Moving on, I find reading my personality description to be such a relief most times. It assures me that I'm not weird (or at least if I was, that I'm not the only one). True to my ISFP character which is described as being "intense people who experience their emotions on an intense level. Although they may appear to be light-hearted, they are in fact extremely serious, and take their relationships seriously", I experience very strong, almost overwhelming, emotions that I feel like I have no control over (e.g. as shown in my response to my favorite music). It's like there's a giant magnifying glass and my emotions are like the sunlight going through it and hitting one spot that is me. I am averse to being run over by emotions and yet I still experience it through and through. This is what I mean when I feel like I'm driving myself insane. I hit very high highs where I feel like I could take on the world. Like the haiku that I wrote, I cannot begin to describe the level of satisfaction and pride and contentment and depth that I felt when those words were formed, first in my heads as fragmented description of what I was feeling and scattered pieces of what I was thinking about, and later when I manage to collect and have them materialise as typed words. In those three lines and 14 syllables was captured my entire state of being at that moment in time, and to have it down in written words is just so... so good. But that all those feelings could be so consuming and amplified to the point where I think I might implode. And then when I snap out of the stupor, I'll be staring at those three lines and 14 syllables and not being able to imagine anyone else seeing them beyond that.
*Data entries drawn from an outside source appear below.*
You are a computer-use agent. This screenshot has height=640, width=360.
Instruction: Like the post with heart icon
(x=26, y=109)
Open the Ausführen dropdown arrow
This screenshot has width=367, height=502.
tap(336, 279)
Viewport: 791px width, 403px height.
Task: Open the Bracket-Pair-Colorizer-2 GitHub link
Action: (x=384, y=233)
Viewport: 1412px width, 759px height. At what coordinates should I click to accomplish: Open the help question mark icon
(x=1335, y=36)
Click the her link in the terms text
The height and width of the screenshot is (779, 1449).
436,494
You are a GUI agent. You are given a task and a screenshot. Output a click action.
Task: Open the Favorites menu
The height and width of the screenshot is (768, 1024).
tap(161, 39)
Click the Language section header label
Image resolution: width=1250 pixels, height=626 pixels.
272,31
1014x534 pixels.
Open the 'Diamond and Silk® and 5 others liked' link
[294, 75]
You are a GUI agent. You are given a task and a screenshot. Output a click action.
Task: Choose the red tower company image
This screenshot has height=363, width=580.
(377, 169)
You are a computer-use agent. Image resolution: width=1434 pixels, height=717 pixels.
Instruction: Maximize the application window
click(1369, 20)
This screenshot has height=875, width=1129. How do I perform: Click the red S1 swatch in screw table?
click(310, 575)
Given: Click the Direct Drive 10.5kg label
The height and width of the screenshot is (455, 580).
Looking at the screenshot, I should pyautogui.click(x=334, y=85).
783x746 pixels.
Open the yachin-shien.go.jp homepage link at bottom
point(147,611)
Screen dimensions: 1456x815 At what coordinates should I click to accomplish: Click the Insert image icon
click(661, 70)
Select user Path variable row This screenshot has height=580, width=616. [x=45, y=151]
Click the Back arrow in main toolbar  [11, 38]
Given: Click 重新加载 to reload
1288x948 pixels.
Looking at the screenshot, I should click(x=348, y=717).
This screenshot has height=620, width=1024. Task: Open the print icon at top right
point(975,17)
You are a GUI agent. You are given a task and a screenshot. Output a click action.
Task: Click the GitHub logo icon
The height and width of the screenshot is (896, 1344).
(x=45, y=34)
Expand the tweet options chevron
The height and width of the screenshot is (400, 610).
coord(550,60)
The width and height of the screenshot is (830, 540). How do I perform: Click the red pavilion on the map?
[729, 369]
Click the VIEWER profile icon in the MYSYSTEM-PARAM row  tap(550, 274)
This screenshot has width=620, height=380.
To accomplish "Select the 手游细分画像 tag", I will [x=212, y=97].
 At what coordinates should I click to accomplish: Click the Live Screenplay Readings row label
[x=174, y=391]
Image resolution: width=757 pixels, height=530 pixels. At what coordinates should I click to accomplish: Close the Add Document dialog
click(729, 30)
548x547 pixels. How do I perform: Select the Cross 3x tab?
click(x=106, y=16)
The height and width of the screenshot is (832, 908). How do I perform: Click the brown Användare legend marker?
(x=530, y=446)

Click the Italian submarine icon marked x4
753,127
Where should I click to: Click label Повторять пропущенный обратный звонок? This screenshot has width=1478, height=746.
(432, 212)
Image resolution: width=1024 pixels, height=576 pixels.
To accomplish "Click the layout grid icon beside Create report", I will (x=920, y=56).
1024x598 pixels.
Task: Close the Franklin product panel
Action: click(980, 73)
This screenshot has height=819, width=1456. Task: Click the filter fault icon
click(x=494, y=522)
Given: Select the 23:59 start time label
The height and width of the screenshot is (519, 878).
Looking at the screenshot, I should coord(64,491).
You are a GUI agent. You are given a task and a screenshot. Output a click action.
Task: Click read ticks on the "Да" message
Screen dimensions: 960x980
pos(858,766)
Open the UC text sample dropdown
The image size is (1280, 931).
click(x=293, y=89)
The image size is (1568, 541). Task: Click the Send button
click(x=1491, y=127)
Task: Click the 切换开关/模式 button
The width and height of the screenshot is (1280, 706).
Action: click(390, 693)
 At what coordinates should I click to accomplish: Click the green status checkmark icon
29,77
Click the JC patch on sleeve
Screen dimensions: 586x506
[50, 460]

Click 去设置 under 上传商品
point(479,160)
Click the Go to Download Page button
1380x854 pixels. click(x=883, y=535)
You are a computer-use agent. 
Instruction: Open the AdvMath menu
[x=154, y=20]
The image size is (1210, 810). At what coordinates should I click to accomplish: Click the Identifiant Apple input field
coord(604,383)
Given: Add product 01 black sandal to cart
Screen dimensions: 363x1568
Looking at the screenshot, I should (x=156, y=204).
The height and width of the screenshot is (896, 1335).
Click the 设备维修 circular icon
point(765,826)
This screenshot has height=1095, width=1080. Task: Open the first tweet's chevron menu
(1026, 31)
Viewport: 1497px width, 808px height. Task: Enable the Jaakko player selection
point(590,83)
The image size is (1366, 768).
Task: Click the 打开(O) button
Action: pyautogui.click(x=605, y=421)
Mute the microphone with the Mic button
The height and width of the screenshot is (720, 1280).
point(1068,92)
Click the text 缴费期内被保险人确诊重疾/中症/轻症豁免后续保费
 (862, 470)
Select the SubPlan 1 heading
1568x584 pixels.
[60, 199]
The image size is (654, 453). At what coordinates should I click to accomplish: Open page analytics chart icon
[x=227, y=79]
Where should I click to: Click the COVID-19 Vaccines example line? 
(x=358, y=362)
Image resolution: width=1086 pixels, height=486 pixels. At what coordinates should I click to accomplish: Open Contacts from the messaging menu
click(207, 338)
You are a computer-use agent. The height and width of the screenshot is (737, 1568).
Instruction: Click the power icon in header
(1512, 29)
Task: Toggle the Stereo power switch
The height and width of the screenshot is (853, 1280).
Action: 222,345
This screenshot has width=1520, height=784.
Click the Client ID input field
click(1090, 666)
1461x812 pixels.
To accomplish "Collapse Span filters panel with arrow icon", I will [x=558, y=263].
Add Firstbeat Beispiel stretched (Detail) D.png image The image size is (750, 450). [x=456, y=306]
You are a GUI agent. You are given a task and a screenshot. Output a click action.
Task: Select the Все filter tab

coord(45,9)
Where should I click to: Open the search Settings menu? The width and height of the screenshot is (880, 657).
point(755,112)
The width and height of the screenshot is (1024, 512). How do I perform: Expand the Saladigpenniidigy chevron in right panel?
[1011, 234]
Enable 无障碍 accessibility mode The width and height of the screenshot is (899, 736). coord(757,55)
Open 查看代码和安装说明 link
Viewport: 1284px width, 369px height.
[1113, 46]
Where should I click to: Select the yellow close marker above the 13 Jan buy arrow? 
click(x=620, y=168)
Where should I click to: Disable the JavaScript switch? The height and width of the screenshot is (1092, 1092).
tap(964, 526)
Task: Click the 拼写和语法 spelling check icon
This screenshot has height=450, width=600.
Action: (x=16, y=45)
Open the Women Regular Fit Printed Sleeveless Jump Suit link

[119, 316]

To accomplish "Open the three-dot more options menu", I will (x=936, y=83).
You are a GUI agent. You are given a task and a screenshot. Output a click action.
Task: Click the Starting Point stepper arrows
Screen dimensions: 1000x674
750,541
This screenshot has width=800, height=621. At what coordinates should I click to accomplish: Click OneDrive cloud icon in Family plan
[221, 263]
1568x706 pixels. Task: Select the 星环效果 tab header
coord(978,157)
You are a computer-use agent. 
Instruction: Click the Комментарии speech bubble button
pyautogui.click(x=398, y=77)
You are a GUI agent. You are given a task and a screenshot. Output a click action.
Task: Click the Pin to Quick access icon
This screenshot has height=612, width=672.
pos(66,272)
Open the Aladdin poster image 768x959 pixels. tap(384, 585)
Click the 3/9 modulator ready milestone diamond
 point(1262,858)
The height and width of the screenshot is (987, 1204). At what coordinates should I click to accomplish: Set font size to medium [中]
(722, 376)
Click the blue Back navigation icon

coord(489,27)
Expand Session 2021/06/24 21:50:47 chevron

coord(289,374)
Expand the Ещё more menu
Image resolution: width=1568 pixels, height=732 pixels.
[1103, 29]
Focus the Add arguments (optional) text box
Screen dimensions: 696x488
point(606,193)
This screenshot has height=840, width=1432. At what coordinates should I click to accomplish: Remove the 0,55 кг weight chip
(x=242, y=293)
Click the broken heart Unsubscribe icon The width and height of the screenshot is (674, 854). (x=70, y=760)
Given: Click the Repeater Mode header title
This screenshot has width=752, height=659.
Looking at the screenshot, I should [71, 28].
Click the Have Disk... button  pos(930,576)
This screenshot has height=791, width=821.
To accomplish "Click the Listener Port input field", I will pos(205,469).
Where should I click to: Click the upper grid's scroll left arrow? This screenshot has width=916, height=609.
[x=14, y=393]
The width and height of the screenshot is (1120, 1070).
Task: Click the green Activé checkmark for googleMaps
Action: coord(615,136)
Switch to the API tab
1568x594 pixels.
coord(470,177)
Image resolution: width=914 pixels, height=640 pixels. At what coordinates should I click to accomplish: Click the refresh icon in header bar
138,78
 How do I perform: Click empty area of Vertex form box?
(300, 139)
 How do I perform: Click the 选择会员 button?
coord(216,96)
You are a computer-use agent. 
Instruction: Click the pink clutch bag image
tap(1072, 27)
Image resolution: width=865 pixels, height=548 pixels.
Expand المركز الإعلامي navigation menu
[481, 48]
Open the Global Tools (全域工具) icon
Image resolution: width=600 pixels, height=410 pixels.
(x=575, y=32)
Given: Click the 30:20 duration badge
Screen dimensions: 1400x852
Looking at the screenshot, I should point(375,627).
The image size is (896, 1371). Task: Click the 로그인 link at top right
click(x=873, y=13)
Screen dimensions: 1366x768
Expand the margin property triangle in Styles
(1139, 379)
Have I unwittingly convinced you that I need to be institutionalised? Hehe!

Also, we ISFPs are also said to "may have a problem with communication. With Introverted Feeling dominating their personality, they are more vulnerable than most to being hurt. Perhaps because of this, they tend to hold back part of themselves from others, and do not always say what they think or feel. This is especially true during conflict situations, which the ISFP abhors more than anything in the world. Confrontations and arguments are very difficult for the ISFP to deal with. They feel personally threatened in these situations." I told you that I hold myself back. Mm, since this is part of my character, I wonder if I could break out of it. And yes, no conflict please, can we all just get along, here have some cornflakes kthnxbai.

Anyways, I'm done writing for now. Just want to get some stuff off my chest. I love this blog for this very reason! *breathes normal again*

Tuesday, October 1, 2013

[via]

[sigh]
I need words as wide as sky
I need a language large as this longing inside
and I need a voice bigger than mine
and I need a song to sing you that I've yet to find
I need you, oh, I need you I need you, oh, I need you
to be here now, to be here now
to hear me now, to hear me now



This was the first song off the first album I own from the band. I didn't know their work prior to that, but before the song was over, I knew I would be a fan for life. Like many songs I love, this spoke for me when I couldn't, and it still does.